Propriété de la République arabe d'Égypte, les codex sont conservés au Musée copte du Caire. Ici, le début de l'apocalypse de saint Pierre.
Hier, 16 janvier, au pavillon Alphonse-Desjardins, une cérémonie et une conférence publique du professeur Poirier ont souligné le lancement au Québec de l’ouvrage de 1 920 pages. En une trentaine d’années, 30 spécialistes, en majorité des Québécois et des Français, ont traduit pour la première fois en français l’intégrale d’un corpus de 1 156 pages écrites en langue copte sur des feuillets de papyrus aux 2e et 3e siècles de notre ère. Les 54 manuscrits, réunis en 13 livres reliés en cuir, avaient été retrouvés en 1945, dans un assez bon état de conservation, près de la ville égyptienne de Nag Hammadi. Propriété de la République arabe d’Égypte, les codex sont conservés au Musée copte du Caire. «Les chercheurs ont travaillé sur une édition photographique produite sous l’égide de l’UNESCO et ils ont vérifié leurs lectures sur les originaux du Caire», explique Paul-Hubert Poirier. L’ouvrage, qui est conçu pour un large public par les informations données et par le niveau de langue choisi, s’adresse aussi aux spécialistes. «Il existe déjà des traductions complètes en anglais et en allemand de la bibliothèque de Nag Hammadi, souligne le professeur. Mais la nôtre est la seule à offrir une annotation aussi développée des textes.»

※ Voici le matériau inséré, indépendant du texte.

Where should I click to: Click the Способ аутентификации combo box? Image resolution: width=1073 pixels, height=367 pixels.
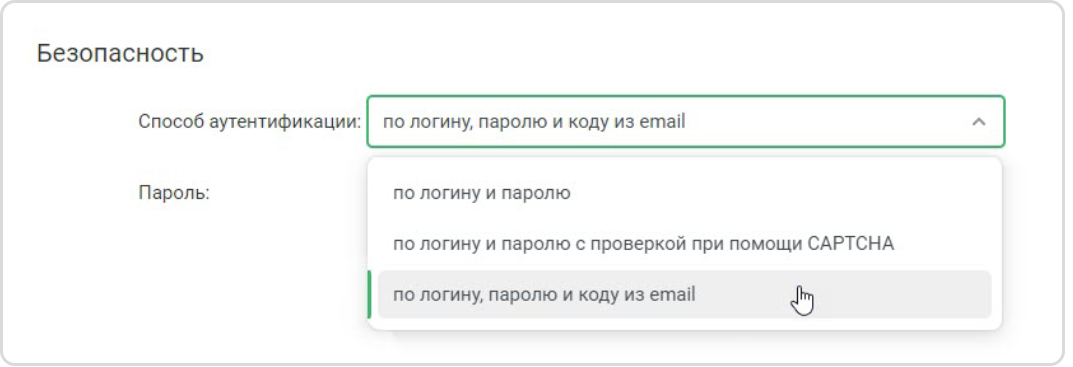coord(686,122)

Le courant religieux qu’est le gnosticisme a marqué l’histoire des premiers siècles chrétiens. La gnose peut se définir par la capacité qu’a l’être humain de recouvrer ce qu’il y a en lui de divin. Paul-Hubert Poirier rappelle que les textes gnostiques réunis dans l’ouvrage ont été produits à une époque où les normes de la foi et de la vérité chrétiennes n’étaient pas encore fixées de façon définitive. «Ce qu’on trouve dans les textes gnostiques, dit-il, est une réinterprétation radicale des écritures juives en ce qui concerne la création du monde et de l’homme. Les gnostiques soutiennent que le Dieu de la Genèse est un Dieu inférieur au Dieu véritable et qu’il a réalisé une Création imparfaite qui doit être remplacée par l’œuvre du Dieu véritable. Jésus, comme Sauveur, vient révéler le Dieu véritable. Cette vision est restée marginale et a été combattue.» Selon le professeur, les gnostiques étaient des contestataires «qui ont posé des questions qui se posaient». «La raison essentielle pour laquelle ils rejettent l’œuvre du Dieu créateur, ajoute-t-il, c’est l’expérience du Mal dans le monde. Selon eux, ce monde n’a pas été voulu par le Dieu véritable.»
Des genres divers
En plus d’un message religieux, l’ouvrage contient aussi de nombreuses spéculations philosophiques qui rejoignent les thèmes discutés dans les écoles de philosophie de l’époque. Apocalypses, évangiles, dialogues de révélation, rituels initiatiques, les textes des Écrits gnostiques appartiennent à des genres littéraires très divers. Un des textes les plus fascinants, aux dires de Paul-Hubert Poirier, est l’évangile de saint Thomas. «Cet écrit, dit-il, apporte des matériaux pour faire l’histoire, entre autres, des évangiles canoniques.» Une série de textes sont attribués au personnage d’Hermès, le dieu gréco-égyptien de la sagesse. «La littérature hermétique, souligne le professeur, est apparentée à la gnose et a eu un certain rayonnement dans l’Antiquité.» Un certain nombre d’autres écrits constituent de véritables traités dogmatiques sur la gnose.